Can all cubic and quartic equations be solved by factoring? Explain.

[JSmith]

Can all cubic and quartic equations be solved by factoring? Explain. Create an example to use in your explanation.

 

[srmichael]

Can all cubic and quartic equations be solved by factoring? Explain. Create an example to use in your explanation.

Sounds like a question for YOU to answer? We need to see some work on your part to determine where you may be stuck so we know where we can help you. So I ask, Can all cubic and quartic equations be solved by factoring?

 

[JSmith]

I really have no idea to be honest...

 

[JeffM]

Can all cubic and quartic equations be solved by factoring? Explain. Create an example to use in your explanation.

Is this the question in its entirety? If so, is there context to the question?

I ask this because the question, as you have posed it, is a very bad question. The technically correct answer is "Yes." Providing a rigorous demonstration was beyond the powers of three centuries of very great mathematicians, including Gauss.

http://en.wikipedia.org/wiki/Fundamental_theorem_of_algebra

On the basis of the theorem discussed in the article cited above, you should be able to construct a non-rigorous explanation of the technically correct answer.

Hint: How many real and complex roots do cubic and quartic equations have respectively? What does that imply?

 

[JSmith]

Is this the question in its entirety? If so, is there context to the question?

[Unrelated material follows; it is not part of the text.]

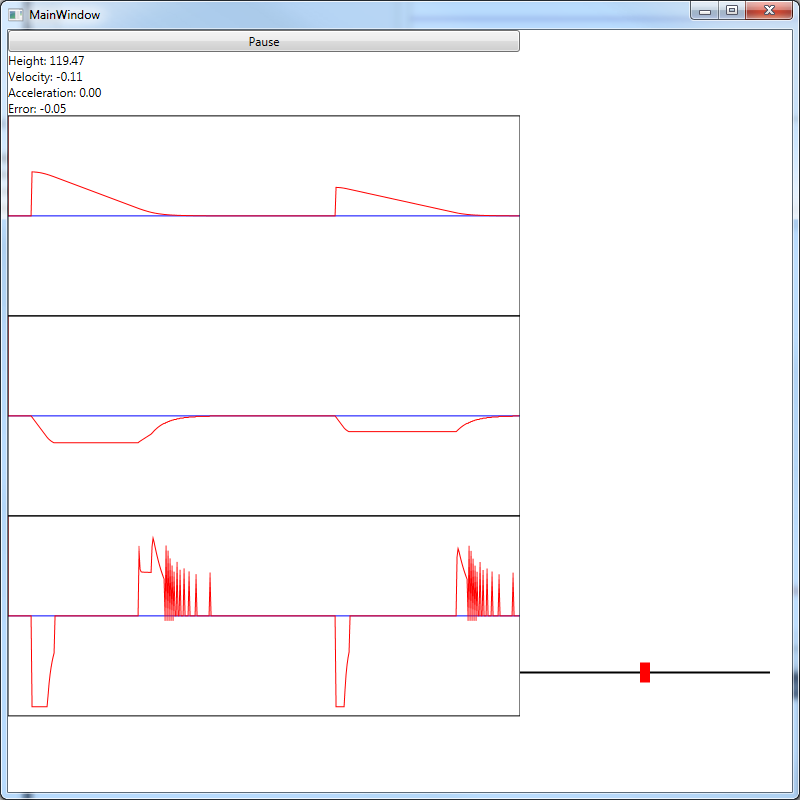Click the Pause button
This screenshot has height=800, width=800.
click(264, 42)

I ask this because the question, as you have posed it, is a very bad question. The technically correct answer is "Yes." Providing a rigorous demonstration was beyond the powers of three centuries of very great mathematicians, including Gauss.

http://en.wikipedia.org/wiki/Fundamental_theorem_of_algebra

On the basis of the theorem discussed in the article cited above, you should be able to construct a non-rigorous explanation of the technically correct answer.

Hint: How many real and complex roots do cubic and quartic equations have respectively? What does that imply?

No there was no other context, so I will just give it my best shot

 

[HallsofIvy]

That depends upon what you mean by "solved by factoring". Normally, when we solve just a quadratic by "factoring", we mean "factoring with integer coefficients". In that sense even the quadratics \(\displaystyle x^2- 2= 0\) and \(\displaystyle x^2+ 1= 0\) cannot be "solved by factoring". Of course, those can be factored as \(\displaystyle (x- \sqrt{2})(x+ \sqrt{2})\) and \(\displaystyle (x- i)(x+ i)\). If you simply mean "is it possible to factor all cubic and quartic polynomials", then the answer is clearly yes - and even higher degree polynomial equations. If, perhaps through some other methods, you can find all solutions to an nth degree polynomial, \(\displaystyle x_0\), \(\displaystyle x_1\), \(\displaystyle x_2\), ..., \(\displaystyle x_n\), you can then factor it: \(\displaystyle a(x- x_0)(x- x_1)\cdot\cdot\cdot(x- x_n)\).

 

[mmm4444bot]

I will just give it my best shot

Does this statement go without saying?



That is, I am wondering about the sorts of exercises with which you do not give your best shot.


It's okay to ask for hints or clarifications about anything, anytime!